• [RECORD EXCERPTS]

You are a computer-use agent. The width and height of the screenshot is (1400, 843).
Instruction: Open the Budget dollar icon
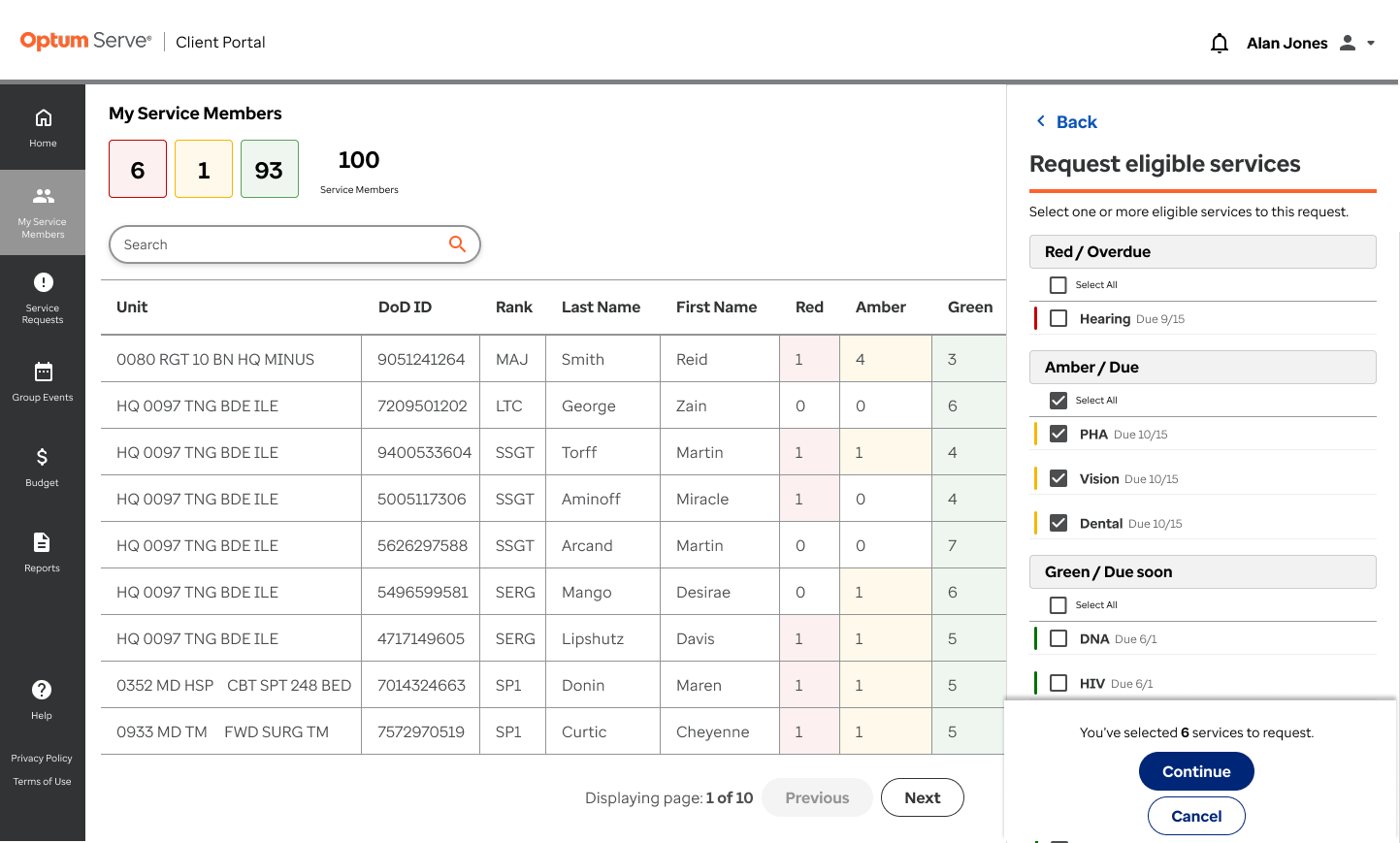(x=43, y=457)
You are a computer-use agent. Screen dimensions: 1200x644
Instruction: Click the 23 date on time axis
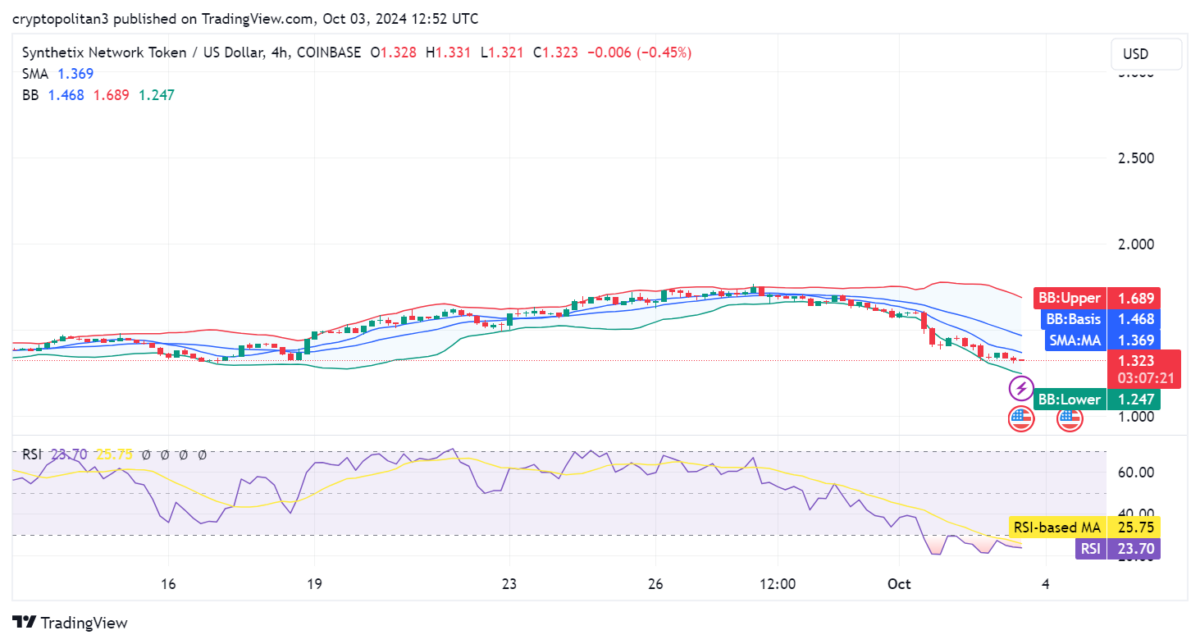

• [PROBLEM DETAILS] How many lines in this material contain the string "agent"? State the number alone.

• [OUTPUT] 2